I am working on a toy problem of regression using QNN circuit given in strawberry fields’ website. There, we have used tensorflow’s apply_gradient method, that follows your parameter in the forward pass (from 10th line to 7th).
for i in range(1000):
# reset the engine if it has already been executed
if eng.run_progs:
eng.reset()
with tf.GradientTape() as tape:
loss, fid, ket, trace = cost(weights)
# one repetition of the optimization
gradients = tape.gradient(loss, weights)
opt.apply_gradients(zip([gradients], [weights]))
where cost function is
def cost(weights):
# Create a dictionary mapping from the names of the Strawberry Fields
# symbolic gate parameters to the TensorFlow weight values.
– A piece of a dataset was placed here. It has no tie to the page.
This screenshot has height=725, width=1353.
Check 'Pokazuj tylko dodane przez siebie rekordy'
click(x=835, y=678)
mapping = {p.name: w for p, w in zip(sf_params.flatten(), tf.reshape(weights, [-1]))}
# run the engine
state = eng.run(qnn, args=mapping).state
ket = state.ket()
difference = tf.reduce_sum(tf.abs(ket - target_state))
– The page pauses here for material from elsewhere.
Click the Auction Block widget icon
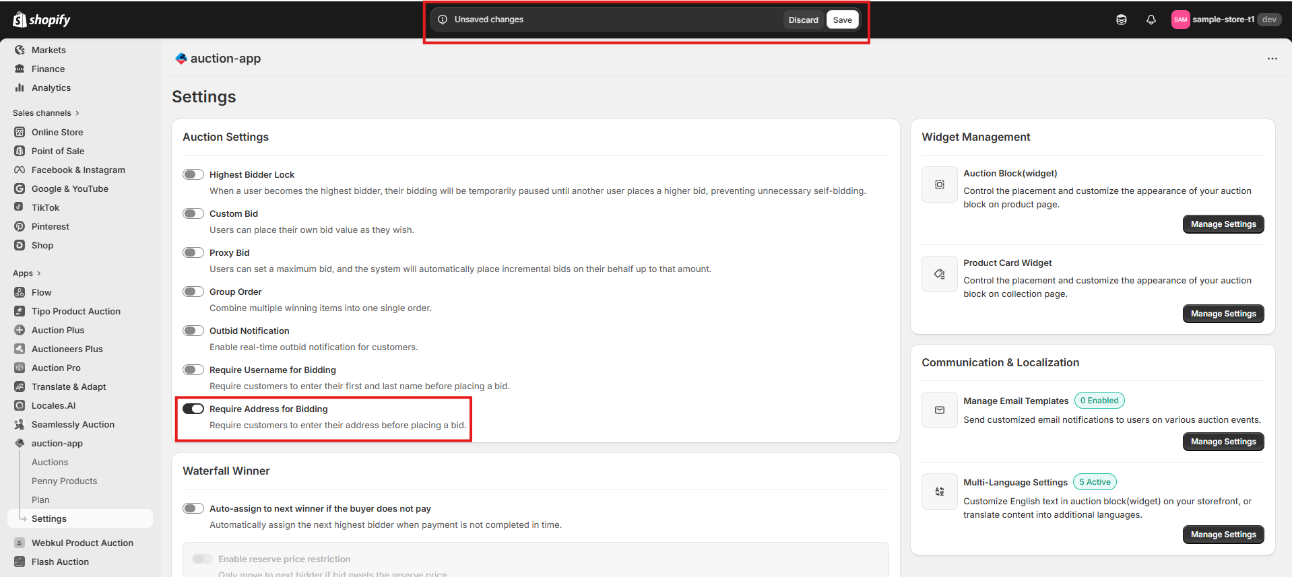The width and height of the screenshot is (1292, 577). (939, 184)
fidelity = tf.abs(tf.reduce_sum(tf.math.conj(ket) * target_state)) ** 2
return difference, fidelity, ket, tf.math.real(state.trace())
We can see that weights are given in the circuit as arg in eng.run(). This works well and good until I have to add X values (regression AX=Y) as parameters to the circuit. But I don’t want the gradients with respect to those X values.
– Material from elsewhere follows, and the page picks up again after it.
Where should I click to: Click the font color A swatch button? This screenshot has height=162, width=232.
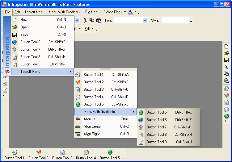130,12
I have done the following for encoding of X values into the circuit
with qnn.context as q:
for i in range(N):
ops.Dgate(x[0][i],0) | q[i] # this is where I am encoding.
for k in range(layers):
layer(sf_params[k], q)
and a little tweaking in the cost function as follows
def cost(param): # X_target should be scalar and X 1-D
#mapping = {p.name: w for p, w in zip(sf_params.flatten(), tf.reshape(params[i], [-1]))}
a=np.concatenate([sf_params.flatten(),x.flatten()])
b=tf.convert_to_tensor(np.concatenate([ np.reshape(param, [-1]),X[0]]))
mapping = {p.name: w for p, w in zip(a,b)}
# all of this is just to include x values in mapping.
pred = eng.run(qnn, args=mapping).state
Y = pred.quad_expectation(0,phi=0.)[0]
diff = tf.abs(tf.cast(Y,dtype=tf.float64)-y[0])
return diff
and main looks like
opt = tf.keras.optimizers.Adam(learning_rate = lr)
cost_progress = []
best_fid = 0
# same old thing
eng = sf.Engine(backend='tf',backend_options={"cutoff_dim":cutoff})
qnn = sf.Program(N)
sf_params = np.arange(num_params).reshape(params.shape).astype(str)
sf_params = np.array([qnn.params(*i) for i in sf_params])
# a mere modification
x= np.arange(num_params,N+num_params).astype(str)
x= np.array([qnn.params(*i) for i in [x]])
y = tf.constant(y)
X = tf.constant(X)
with qnn.context as q:
for i in range(N):
ops.Dgate(x[0][i],0) | q[i]
for k in range(layers):
layer(sf_params[k], q)
#ops.MeasureX | q[0],q[1]
cost_progress=[]
for i in range(reps):
if eng.run_progs:
eng.reset()
with tf.GradientTape() as tape:
tape.watch(params)
loss = cost(params)
# one repetition of the optimization
gradients = tape.gradient(loss, params)
print(i, loss ,params, gradients)
opt.apply_gradients(zip([gradients], [params]))
cost_progress.append(loss)
This code is unable to calculate the gradients, it gives gradients= NONE, when I print them. And I think, it is only due to the above complexity of the code. So, what is the efficient way to do all this, so that my optimizer can understand my cost function.
Exact error is the following
ValueError: No gradients provided for any variable: ([‘Variable:0’],). Provided grads_and_vars
is ((None, <tf.Variable ‘Variable:0’ shape=(1, 14) dtype=float32, numpy=
array([[ 1.6708091e-02, 2.2838793e-05, -5.2734390e-03, -6.9317231e-03,
-3.0103172e-03, 3.6114827e-03, -1.0168127e-02, 6.7833858e-03,
1.1122092e-02, 1.8201470e-02, -8.2193566e-03, -6.1826045e-03,
1.2012760e-02, 1.0526734e-02]], dtype=float32)>),).